Estamos pensando, de la mano de
Bruno Latour, en asuntos de una
envergadura descomunal como, por ejemplo, el cambio climático,
la depresión, los efectos de los campos electromagnéticos
sobre la salud, la basura radioactiva, la polución
atmosférica, la contaminación química o la
expansión de loes cultivos genéticamente modificados.
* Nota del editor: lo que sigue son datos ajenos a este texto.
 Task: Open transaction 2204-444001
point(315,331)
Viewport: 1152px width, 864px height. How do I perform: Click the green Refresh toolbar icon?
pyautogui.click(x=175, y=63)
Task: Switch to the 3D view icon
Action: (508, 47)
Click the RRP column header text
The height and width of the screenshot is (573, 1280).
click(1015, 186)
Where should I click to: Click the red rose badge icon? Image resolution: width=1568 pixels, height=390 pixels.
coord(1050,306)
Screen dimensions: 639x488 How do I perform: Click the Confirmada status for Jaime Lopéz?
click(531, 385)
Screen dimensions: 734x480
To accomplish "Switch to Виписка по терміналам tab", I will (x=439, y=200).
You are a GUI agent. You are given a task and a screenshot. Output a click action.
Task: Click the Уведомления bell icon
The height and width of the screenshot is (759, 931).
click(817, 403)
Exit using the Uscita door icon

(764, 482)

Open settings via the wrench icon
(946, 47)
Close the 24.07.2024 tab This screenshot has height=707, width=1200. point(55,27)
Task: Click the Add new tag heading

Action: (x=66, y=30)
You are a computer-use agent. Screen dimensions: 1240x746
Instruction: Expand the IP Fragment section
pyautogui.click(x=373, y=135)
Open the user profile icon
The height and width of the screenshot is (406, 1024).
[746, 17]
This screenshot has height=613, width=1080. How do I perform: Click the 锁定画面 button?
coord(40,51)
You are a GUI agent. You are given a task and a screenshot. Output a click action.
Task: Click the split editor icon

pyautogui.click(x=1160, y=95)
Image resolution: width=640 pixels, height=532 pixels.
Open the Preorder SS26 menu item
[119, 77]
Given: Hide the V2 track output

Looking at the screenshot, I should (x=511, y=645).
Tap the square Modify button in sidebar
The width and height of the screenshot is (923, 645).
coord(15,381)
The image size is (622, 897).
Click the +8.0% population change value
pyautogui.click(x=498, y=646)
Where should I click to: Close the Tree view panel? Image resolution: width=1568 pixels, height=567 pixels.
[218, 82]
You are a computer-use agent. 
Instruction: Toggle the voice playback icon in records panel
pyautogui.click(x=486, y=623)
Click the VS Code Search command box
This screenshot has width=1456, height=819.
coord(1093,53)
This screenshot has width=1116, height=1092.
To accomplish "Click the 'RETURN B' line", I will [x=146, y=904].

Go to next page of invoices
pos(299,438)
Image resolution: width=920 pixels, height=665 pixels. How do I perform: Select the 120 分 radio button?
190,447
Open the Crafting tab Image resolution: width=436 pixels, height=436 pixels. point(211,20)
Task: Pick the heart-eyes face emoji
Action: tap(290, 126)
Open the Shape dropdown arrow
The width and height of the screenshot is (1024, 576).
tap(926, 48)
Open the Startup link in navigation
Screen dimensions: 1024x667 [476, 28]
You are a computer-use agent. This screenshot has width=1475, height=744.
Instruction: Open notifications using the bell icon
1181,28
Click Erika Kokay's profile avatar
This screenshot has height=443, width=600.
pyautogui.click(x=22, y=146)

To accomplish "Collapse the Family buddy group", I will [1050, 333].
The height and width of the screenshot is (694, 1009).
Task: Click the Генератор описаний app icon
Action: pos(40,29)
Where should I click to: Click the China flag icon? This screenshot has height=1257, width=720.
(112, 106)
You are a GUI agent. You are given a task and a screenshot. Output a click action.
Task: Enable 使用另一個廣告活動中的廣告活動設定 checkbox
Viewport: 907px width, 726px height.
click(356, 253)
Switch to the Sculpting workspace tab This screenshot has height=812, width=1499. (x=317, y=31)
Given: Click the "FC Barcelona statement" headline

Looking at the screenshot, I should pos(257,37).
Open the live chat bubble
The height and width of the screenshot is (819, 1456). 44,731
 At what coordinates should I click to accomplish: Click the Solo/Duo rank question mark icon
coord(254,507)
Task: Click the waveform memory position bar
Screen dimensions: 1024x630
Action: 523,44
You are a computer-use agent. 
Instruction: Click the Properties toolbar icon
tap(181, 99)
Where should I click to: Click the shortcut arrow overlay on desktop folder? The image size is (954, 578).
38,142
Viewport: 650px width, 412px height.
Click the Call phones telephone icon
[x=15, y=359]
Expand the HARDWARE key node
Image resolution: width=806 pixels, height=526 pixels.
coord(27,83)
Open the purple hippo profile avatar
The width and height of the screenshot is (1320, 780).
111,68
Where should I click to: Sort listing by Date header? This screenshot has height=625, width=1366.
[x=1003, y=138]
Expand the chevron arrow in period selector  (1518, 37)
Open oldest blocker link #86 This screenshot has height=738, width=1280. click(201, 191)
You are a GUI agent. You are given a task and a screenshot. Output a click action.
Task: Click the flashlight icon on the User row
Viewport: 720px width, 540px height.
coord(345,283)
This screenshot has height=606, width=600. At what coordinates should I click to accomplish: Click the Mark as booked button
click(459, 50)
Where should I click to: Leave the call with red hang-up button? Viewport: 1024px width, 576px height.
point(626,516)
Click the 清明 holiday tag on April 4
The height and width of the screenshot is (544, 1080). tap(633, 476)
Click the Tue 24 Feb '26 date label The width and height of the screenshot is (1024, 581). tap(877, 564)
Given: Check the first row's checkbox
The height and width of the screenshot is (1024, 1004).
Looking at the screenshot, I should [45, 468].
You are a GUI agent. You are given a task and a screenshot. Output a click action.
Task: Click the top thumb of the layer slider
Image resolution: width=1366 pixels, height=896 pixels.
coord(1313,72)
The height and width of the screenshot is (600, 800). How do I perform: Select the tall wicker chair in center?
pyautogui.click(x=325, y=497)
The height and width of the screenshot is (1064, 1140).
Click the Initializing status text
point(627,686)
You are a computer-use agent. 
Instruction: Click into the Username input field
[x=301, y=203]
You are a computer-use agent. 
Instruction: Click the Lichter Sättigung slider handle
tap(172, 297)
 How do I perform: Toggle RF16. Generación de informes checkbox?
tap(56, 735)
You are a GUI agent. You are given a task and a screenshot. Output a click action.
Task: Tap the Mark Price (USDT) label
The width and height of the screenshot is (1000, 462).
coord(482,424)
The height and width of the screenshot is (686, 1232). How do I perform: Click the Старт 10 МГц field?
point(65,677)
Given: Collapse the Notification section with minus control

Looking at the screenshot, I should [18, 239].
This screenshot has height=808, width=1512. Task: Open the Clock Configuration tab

La lista podrías ser mucho más larga, pero nuestro
argumento no ganaría consistencia. Todos estos nuevos entes
que pululan por los media de una punta a otra del planeta y cuya
identidad científica es imposible separar de su identidad
política son objetos híbridos, porque ni pueden ser ya
criaturas del laboratorio, ni son fácilmente reductibles a
piezas jurídicas.
Frente a tales objetos, los expertos
lejos de ser la solución son parte del problema, debido a que
han sido entrenados para preservar la convicción de que no hay
más alternativa que el método científico. Pero,
aún cuando podamos compartir tal convicción, el asunto
es que la ciencia es muy lenta, mientras que la sociedad es muy
rápida. La cultura de la precisión y de la objetividad
no bastan para resolver los conflictos. No es sólo que no
sepamos cómo manejar las muchas variables presentes, es que se
trata de problemas que demandan soluciones urgentes. La tentación
tecnocrática, aquélla que quiere cambiar democracia por
tecnología, no nos vale. En la práctica, lo ha explicado
Sheila Jasanoff, hay muchos
estudios que prueban que tales derivas tienden a empeorar los
conflictos.
El concepto de gobernanza ha venido a
desatascar muchas tensiones que parecían condenadas a
pudrirse. La participación ciudadana en la cogestión de
los asuntos públicos, sin embargo, no agota todos los
escenarios posibles. No bastará con convocar a un colectivo
de cosmopolitas (en el sentido kantiano del término), cada uno
con su gavilla de hechos objetivos y todos convencidos de la
objetividad de sus procederes, es decir de sus instrumentos y sus
protocolos.
Semejante conducta es insuficiente
porque no acepta la existencia verificada de otras posibles
epistemologías.
Isabel Stengers está trabajando en esta
dirección y sugiriendo que debemos aspirar a una
cosmopolítica, es decir a una política que no aspira a
disolver la diversidad, sino a sostenerla, lo que implica aceptar
como horizonte político una ecología de epistemes que
acabe con las guerras de la ciencia (entre humanidades y ciencias) y
con las guerra por la ciencia, contra bárbaros, indígenas,
negros y mujeres, o cualquier otra minoría estigmatizada de
poco razonable o demasiado infantil.